Steffen über sein Alter Ego Lars Popp


Aus dem Leben von Steffen Lars Popp

Steffen Lars Popp wurde am 23. Juli 1976 in Erlangen geboren und wuchs in Coburg auf. Nach dem

Abitur am Albertinum und ersten Theatererfahrungen am Landestheater studierte er zwischen 1998 und 2003 Angewandte Theaterwissenschaften in Gießen.

Nach einem Intermezzo im Aufbaustudiengang Medienautor an der Hochschule der Medien Stuttgart war er von 2004 bis 2007 Regieassistent und Regisseur am Theater Trier.

Seit 2007 lebt er in Offenbach am Main und inszenierte unter anderem an der Landesbühne Bruchsal und dem Rheinischen Landestheater Neuss sowie am Kampnagel Hamburg und im "zeitraumexit" Mannheim; außerdem war er Stipendiat des Internationalen Forums des Berliner Theatertreffens 2008.

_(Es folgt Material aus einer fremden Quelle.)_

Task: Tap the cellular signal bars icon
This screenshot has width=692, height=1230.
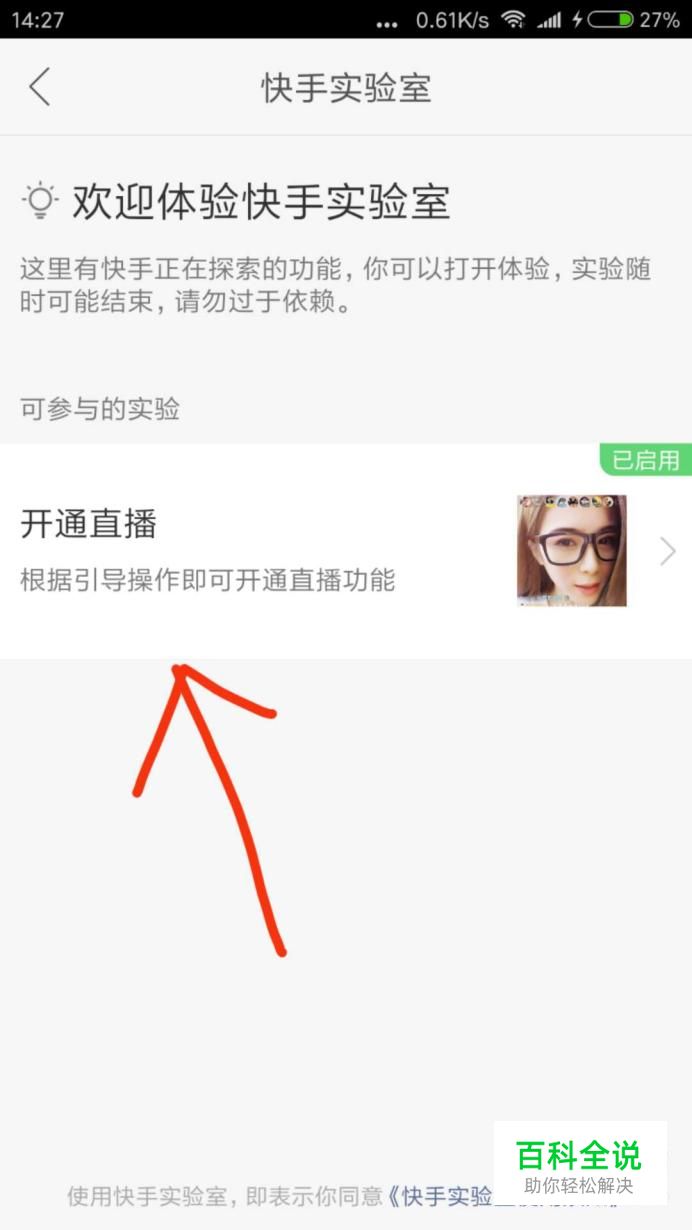Action: coord(549,19)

Lars war Finalist zum Literaturpreis "Prenzlauer Berg" 2005 und auf der Shortlist des "Debütpreis Online" von poetenladen.de 2006 sowie mit "Blindenschrift" der Gewinner des 8. Marburger Kurzdramenwettbewerbs 2011. Außerdem mit einem Auszug aus dem Roman "Haus der Halluzinationen" Stipendiat der Autorenwerkstatt Prosa 2008/09 des Literarischen Colloquiums Berlin sowie ausgewählt für den Autoren-Pitch der Akademie für Autoren auf der Leipziger Buchmesse 2012. Für "Unter der Kaiserleibrücke" erhielt er einen Förderpreis.

"Haus der Halluzinationen" ist im Hablizel-Verlag erschienen.